What is Robert De Niro thinking? The question is being posed not with condescension or derision – though that’s probably how it sounds – but with curiosity and concern. When he makes a movie like “Hide and Seek” – essentially a B-horror flick with the benefit of a high-quality cast – is he doing it for a change of pace? Certainly the first two-thirds of this generically titled thriller are engrossing enough, chockfull of good, old-fashioned scary movie images and ideas. De Niro plays a New York City psychologist who takes his daughter, played by Dakota Fanning, to a dinky town upstate after the suicide of his wife, played by Amy Irving. He hopes she’ll come out of her frequently stoic state to make new friends. She already has. His name is Charlie, and he’s presumably imaginary. Then the bodies start piling up, and the weakness of the script really comes to a head. Rated: R for frightening sequences and violence. Rating: 1 1/2 out of 4 stars.

‘Are We There Yet?’

Planes, trains and automobiles apparently aren’t enough anymore. In straining to wring every imaginable last laugh, this cruel road trip comedy also trots out a horse, a blinged-out sport utility vehicle and an armada of 18-wheelers driven by misinformed, overzealous truckers.
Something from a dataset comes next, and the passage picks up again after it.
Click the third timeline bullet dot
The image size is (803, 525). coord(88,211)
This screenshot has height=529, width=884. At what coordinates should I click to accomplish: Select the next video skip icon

None of this helps, though, when the passengers of said vehicles are the manipulative, high-maintenance brother-sister duo of Lindsey (Aleisha Allen) and Kevin (Philip Daniel Bolden) under the inept, reluctant watch of Nick (Ice Cube) who tolerates them in an effort to woo their exceedingly hot, divorced mother, Suzanne (Nia Long). It’s numbingly one-note until it shifts abruptly into a second note that clangs even worse. It tries to be sentimental. Rated: PG for language and rude humor. Rating: 1 out of 4 stars.

‘Assault on Precinct 13′

The phrase “cult classic” has been used to describe the original “Assault on Precinct 13,” John Carpenter’s 1976 urban Western about cops and criminals banding together inside a police station against a multicultural siege of gang members. This new “Assault on Precinct 13” is a classic, too – a classic example of remaking a movie by making it bigger, louder and more obvious. An all-star cast (Ethan Hawke, Laurence Fishburne, Drea de Matteo, Gabriel Byrne) replaces the unknowns from the original, and the action has been moved from Los Angeles to Detroit in a blinding New Year’s Eve snowstorm, perhaps an attempt by French director Jean-Francois Richet to obscure the muddled action sequences. Rated: R for strong violence and language throughout, and for some drug content. Rating: 1 1/2 out of 4 stars.

‘Racing Stripes’

Dismissing this as a paltry retread of “Babe” would be mean, and it’s hard to be mean to a movie that’s so well-intentioned. The similarities are hard to miss, though, as are the differences. Whereas the talking little piggie of “Babe” wanted to be a sheepherding dog, the talking baby zebra of “Racing Stripes” (voiced eagerly by Frankie Muniz) wants to be a racehorse. Like Babe, Stripes the zebra lives on a farm, where he’s surrounded by a menagerie of computer-enhanced creatures who crack wise – only here their voices are provided by a much higher-profile assemblage of celebrity talent (Whoopi Goldberg, Joe Pantoliano, Snoop Dogg and Dustin Hoffman). What “Racing Stripes” offers in star power, though, it lacks in heart. It’s strangely distant, with its superficial platitudes about tolerance and daring to go after big dreams. Rated: PG.Rating: 2 out of 4 stars.